The in vitro results exhibited various relationships including competition, antibiosis and mycoparasitism of the respective test isolates against FORL. This fungus-on-fungus interaction is most likely attributed to the release of labile chemicals by respective fungi that affect the development and survival of the microorganisms with which they interact [18; 19]. The inhibitory action of A. fumigatus and P. concavorugulosum-2 on FORL was established to be due to mycoparasitism, an interaction that occurs when one fungal species parasitizes another [20]. Gliotoxin, a pleiotropic mycotoxin that is produced by A. fumigatus has been reported to cause cytotoxicity in other fungal isolates, including A. flavus, A. oryzae and F. graminearum [21]. This could have caused the rapid degradation and reduced growth of FORL. Myco-parasitism established on P. concavorugulosum-2 against FORL could be because FORL released extrolites that acted as a nutritional source for P. concavorugulosum-2 [22].
Aspergillus fumigatus and P. concavorugulosum-2 demonstrated rapid growth and a mycoparasitism mechanism against FORL as their mycelia expressed a degradation effect. This was observed with mycelia of these respective isolates overlaying FORL mycelia. The two test isolates could probably have catabolized metabolites produced by FORL to decrease its growth and survival rate. Chatterjee et al. [23] reported that species-specific metabolite catabolism by the producer or an organism in the same growth environment is possible. The good performance of P. concavorugulosum-2 against FORL is indicative of its potential use as a biocontrol agent against the pathogen. The Penicillium species could be used as a single agent or be used in combination with other Penicillium isolates such as P. oxalicum that also showed a suppressive effect against Fusarium [24]. It is expected that a synergistic effect of collective activity against FORL of the combined fungal species could be generated. Further studies should therefore be undertaken to determine whether such synergistic effect could be achieved.
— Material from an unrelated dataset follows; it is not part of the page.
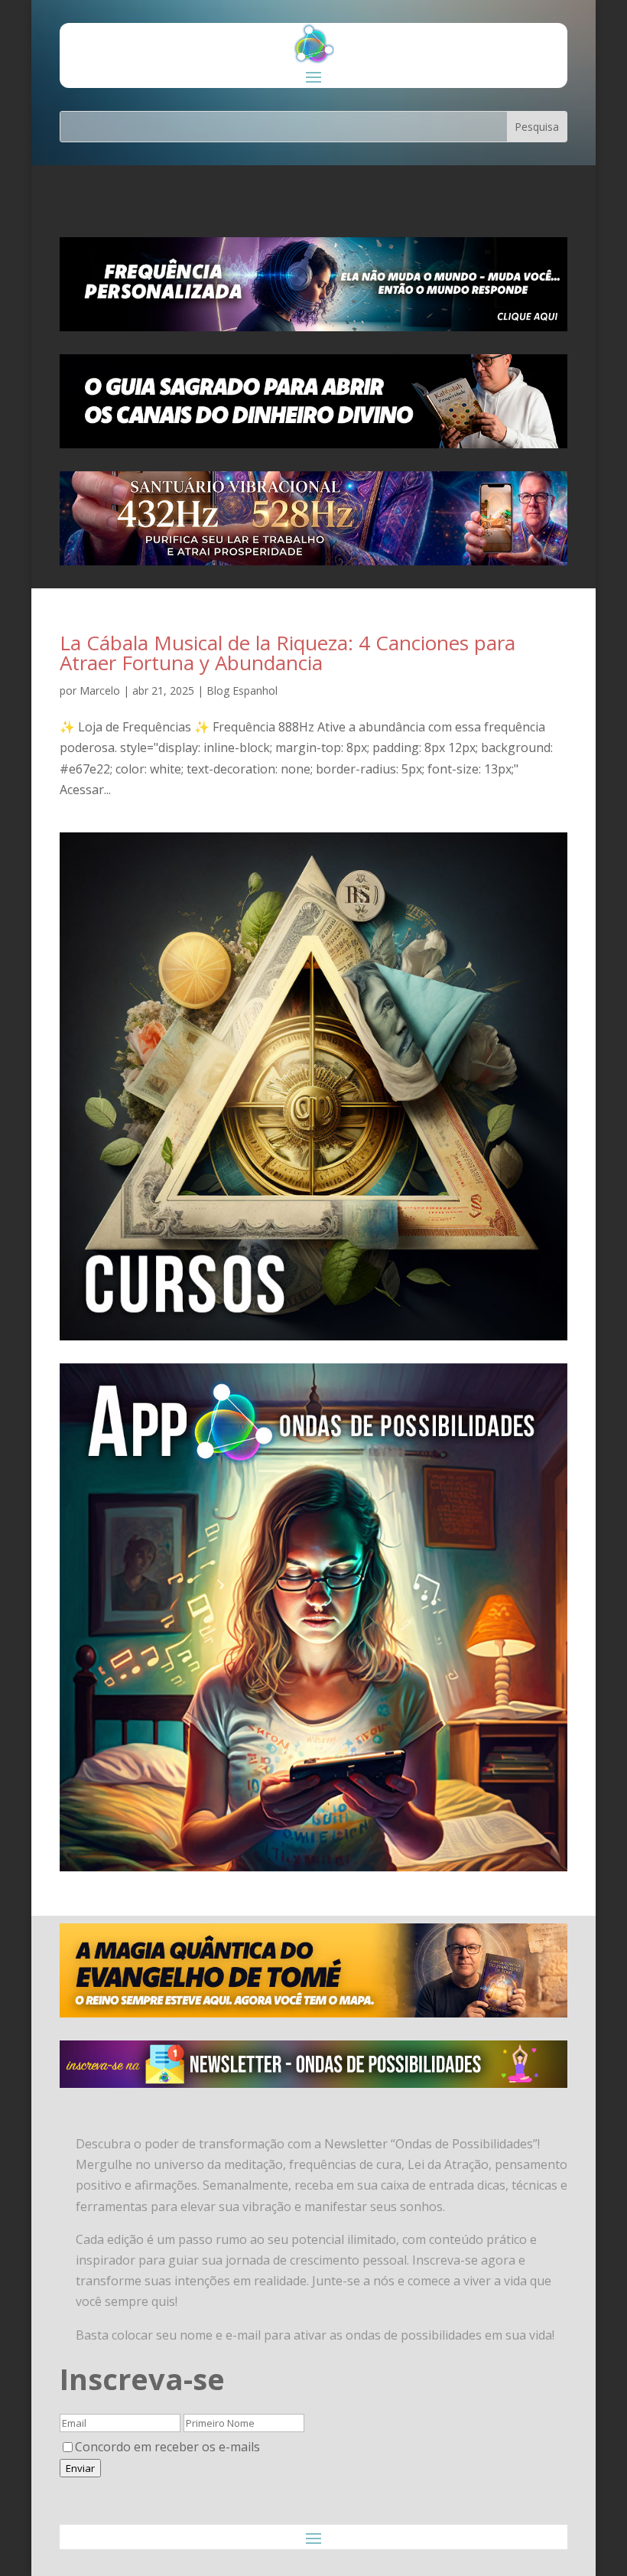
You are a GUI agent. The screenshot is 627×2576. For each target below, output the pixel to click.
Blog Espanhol (242, 690)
The antibiosis interaction i.e., growth inhibition zone of P. commune-2 against FORL that was established (Fig. 1 (e)) was possible because of the production of metabolites that can weaken and reduce competitiveness and growth of other microorganisms. For example, Perincherry et al. [23] reported on the production of toxic secondary metabolites by Fusarium species during various interactions with plants or other microbes. These metabolites can therefore influence/weaken the growth of other microbial species. Fusarium species have been reported to produce mycotoxins such as zearalenone, deoxynivalenol, fumonisins and trichothecenes that can invade cell membranes, alter microbial growth patterns and increase pathogen multiplication [23]. Therefore, this might have given FORL growth and multiplication advantage over P. commune-2. Furthermore, the growth inhibition zone observed during the incubation stage may be explained by the production of inhibitory metabolites by FORL that led to the growth-free zone, allowing both species to grow but giving FOR competitive growth [24].
There was an observed strong variation of the relationship between test isolates and FORL, ranging from weakly negative to moderate positive associations. Correlation analysis between A. fumigatus and FORL showed a very weak positive relationship where r = 0.062 [Fig. 2(c)] compared to moderate correlation value between P. concavorugulosum-2 and FORL that showed a moderate negative relationship of r = \(-\)0.43 [Fig. 2 (e)]. This means P. concavorugulosum-2 expressed a range of fungal suppressive properties i.e., competitive, antibiotic and myco-parasitic properties. A similar expression was established between A. fumigatus and FORL albeit at a weaker level [Fig. 2(c)]. The moderate positive association between P. commune-1 and FORL showed no indication of pathogen suppressiveness [Fig. 2(a)]. There was no evident relationship between P. commune-1 and FORL on all the five assessments. There was, however, a relatively weak negative association of P. commune-2 and FORL indicating a decline of P. commune-2, and an increase of FORL.
The negative correlation established between P. concavorugulosum-2 and FORL is indicative of the inhibition ability of the test fungus against the pathogen. The inhibition characteristics of a test isolate exerted on FORL that was calculated and expressed in percentages showed P. concavorugulosum-2 had the highest inhibitory effect against FORL (67.9%) followed by A. fumigatus (65.36%) (Fig. 3). The other test isolates’ inhibition was not very significant as they ranged from 9–29%. The results demonstrated that the indigenous isolate, P. concavorugulosum-2, significantly inhibited FORL development on culture media; demonstrating that the test isolate may have had a direct effect, such as competition and mycoparasitism.